1. Halbjahr 2017

Dritter Teil der Talk-Reihe von Südkurier und IHK

Von Benjamin Brumm (Südkurier)
Was hat Sauberkeit am Arbeitsplatz mit dem Thema Vertrauen zu tun? Auch diese Frage wurde den zahlreichen Besuchern der dritten Ausgabe von "Überraschende Perspektiven" in den Räumen der Industrie- und Handelskammer Hochrhein-Bodensee (IHK) beantwortet. Zur gemeinsamen Veranstaltung von Südkurier und IHK waren diesmal Claudia Rewitz, Diplom-Psychologin und Inhaberin des Reichenauer Beratungsunternehmens Novia, und Thomas Conrady, Präsident der IHK Hochrhein-Bodensee und Chef der Dienstleistungsfirma Cowa in Gottmadingen, eingeladen. Die Moderation übernahm Jörg-Peter Rau, Leiter der Südkurier-Redaktion Konstanz.
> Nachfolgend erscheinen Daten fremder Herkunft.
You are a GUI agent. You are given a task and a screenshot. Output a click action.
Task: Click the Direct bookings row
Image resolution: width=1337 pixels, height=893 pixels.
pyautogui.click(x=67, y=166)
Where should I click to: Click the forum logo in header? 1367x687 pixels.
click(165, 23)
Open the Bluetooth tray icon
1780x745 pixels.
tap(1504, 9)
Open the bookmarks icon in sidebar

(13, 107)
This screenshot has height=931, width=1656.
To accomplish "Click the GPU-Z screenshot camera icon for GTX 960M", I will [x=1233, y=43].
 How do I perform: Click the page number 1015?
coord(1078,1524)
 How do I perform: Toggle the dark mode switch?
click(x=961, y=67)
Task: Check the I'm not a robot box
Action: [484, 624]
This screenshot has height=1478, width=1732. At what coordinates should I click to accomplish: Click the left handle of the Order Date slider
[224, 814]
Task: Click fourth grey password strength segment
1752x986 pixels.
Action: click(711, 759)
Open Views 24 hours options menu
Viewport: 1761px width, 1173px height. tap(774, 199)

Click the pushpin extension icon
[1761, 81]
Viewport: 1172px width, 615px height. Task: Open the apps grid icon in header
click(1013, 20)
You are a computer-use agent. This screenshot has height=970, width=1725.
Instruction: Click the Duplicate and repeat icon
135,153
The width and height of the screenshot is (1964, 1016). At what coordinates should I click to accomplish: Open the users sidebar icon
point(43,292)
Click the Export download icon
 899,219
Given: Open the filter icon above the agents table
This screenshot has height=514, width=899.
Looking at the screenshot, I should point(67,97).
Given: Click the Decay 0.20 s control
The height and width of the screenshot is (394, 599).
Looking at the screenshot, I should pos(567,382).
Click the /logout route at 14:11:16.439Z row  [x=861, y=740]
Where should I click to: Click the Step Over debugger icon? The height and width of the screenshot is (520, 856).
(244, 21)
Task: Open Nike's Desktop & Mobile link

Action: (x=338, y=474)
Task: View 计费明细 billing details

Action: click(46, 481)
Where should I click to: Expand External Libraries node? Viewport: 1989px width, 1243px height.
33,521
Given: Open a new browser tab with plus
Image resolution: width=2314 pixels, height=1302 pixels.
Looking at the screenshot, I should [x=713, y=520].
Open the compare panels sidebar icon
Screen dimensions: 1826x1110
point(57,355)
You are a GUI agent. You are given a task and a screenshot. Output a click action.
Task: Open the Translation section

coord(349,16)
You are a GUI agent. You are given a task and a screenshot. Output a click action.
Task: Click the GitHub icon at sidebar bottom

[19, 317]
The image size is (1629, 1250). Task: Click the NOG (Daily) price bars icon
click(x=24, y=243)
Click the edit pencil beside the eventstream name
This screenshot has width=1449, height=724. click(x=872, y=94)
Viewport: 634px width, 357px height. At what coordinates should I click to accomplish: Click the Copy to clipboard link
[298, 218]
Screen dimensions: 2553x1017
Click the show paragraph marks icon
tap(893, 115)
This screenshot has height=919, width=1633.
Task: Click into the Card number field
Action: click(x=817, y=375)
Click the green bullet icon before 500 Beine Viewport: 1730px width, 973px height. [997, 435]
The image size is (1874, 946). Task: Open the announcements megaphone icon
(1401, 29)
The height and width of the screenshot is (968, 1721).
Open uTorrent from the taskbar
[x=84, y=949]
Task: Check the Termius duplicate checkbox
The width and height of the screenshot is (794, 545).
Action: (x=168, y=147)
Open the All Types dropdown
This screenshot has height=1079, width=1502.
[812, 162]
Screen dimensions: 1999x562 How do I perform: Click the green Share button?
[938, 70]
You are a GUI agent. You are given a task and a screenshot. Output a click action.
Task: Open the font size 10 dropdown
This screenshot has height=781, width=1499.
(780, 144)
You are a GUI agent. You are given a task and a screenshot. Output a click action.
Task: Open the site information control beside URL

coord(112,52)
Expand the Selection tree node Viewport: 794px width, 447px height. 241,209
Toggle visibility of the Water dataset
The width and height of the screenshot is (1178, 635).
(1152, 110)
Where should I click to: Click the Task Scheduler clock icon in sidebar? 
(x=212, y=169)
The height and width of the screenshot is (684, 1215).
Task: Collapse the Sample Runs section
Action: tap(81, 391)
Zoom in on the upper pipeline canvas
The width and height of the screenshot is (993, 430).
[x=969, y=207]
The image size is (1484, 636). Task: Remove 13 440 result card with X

Es war Claudia Rewitz, die den Bogen spannte: Von Vertrauen über Kontrolle bis zur Sauberkeit. "Jeder hat ein anderes Verständnis von Sauberkeit am Arbeitsplatz", erläuterte sie. Die müsse aber nicht zwanghaft kontrolliert werden. "Meistens geht es schlicht um die richtige Absprache." Überhaupt ist die Kommunikation mit- statt übereinander heute wichtiger denn je, um ein Vertrauenverhältnis innerhalb eines Unternehmens zu schaffen. "Das Wir-Thema ist das entscheidende, auch in großen Konzernen", beschrieb Thomas Conrady die Abkehr vom Prinzip der Absprachen im kleinen Kreis – auch wenn die klassische Klausurtagung ihre Berechtigung habe. Claudia Rewitz fand klarere Worte: "Das stille Kämmerlein ist out."
Das Vertrauen zwischen Führungskräften und Mitarbeitern kann heute viel leichter erschüttert werden. Man denke an die gegenseitige Überprüfbarkeit durch das Internet und die sozialen Medien. Die logische Konsequenz laut Rewitz: "Der Machtvorsprung innerhalb eines Unternehmens ist niedriger, Wissen allein ist nicht mehr Macht." Umso wichtiger sei es für einen modernen Betrieb, auf Transparenz zu setzen.
Dazu gehört, auch als Führungskraft zu seinen Fehlern zu stehen. Conrady berichtet von seinen Anfängen als Chef und räumt ein: "Leicht gefallen sind mir Eingeständnisse von Fehlern in jungen Jahren nicht, aber ich musste es schnell lernen." Was aber, wenn schwere Fehler geschehen, wenn Vertrauen am Arbeitsplatz verloren geht? Auch hier helfe laut Thomas Conrady vor allem eines: Reden, und zwar miteinander. "Es sei denn, die Grundfeste des Unternehmens wurden erschüttert." Dann müsse man auch bereit für einen klaren Schnitt sein. Es spricht der Unternehmer: "Auch wir haben Wechsel erlebt, auch wir entlassen Mitarbeiter und natürlich hinterfragt man das."
Dem Dreier-Gespräch zwischen Beraterin, Unternehmens-Chef und Moderator schloss sich eine Fragerunde an. Besonderes Interesse fand das Podium an der Bedeutung des Whistleblowings, des Weitertragens von Firmeninterna. Rewitz sieht darin "die letzte Möglichkeit, um illegale Aktivitäten innerhalb einer Firma zu bekämpfen". Ansonsten gelte: "Anschwärzen geht gar nicht" oder mit den Worten von Thomas Conrady: "Schmutzige Wäsche sollte man zuhause waschen." Es bleibt dabei: Sauberkeit und Vertrauen gehören irgendwie zusammen.
Der Abend in Bildern:
Über die Reihe
Das kostenlose gemeinsame Talk-Format "Überraschende Perspektiven" von SÜDKURIER und Industrie- und Handelskammer Hochrhein-Bodensee (IHK) setzt gesellschaftlich wichtige Themen in Bezug zur Arbeitswelt. Der Abend mit Claudia Rewitz und Thomas Conrady war der dritte des ersten Zyklus, der unter dem Motto Vertrauen stand. Vor der Sommerpause wird es in den Räumen der IHK noch einmal "Überraschende Perspektiven" geben: Am 4. Juli werden die Gäste auf besondere Art gefordert sein.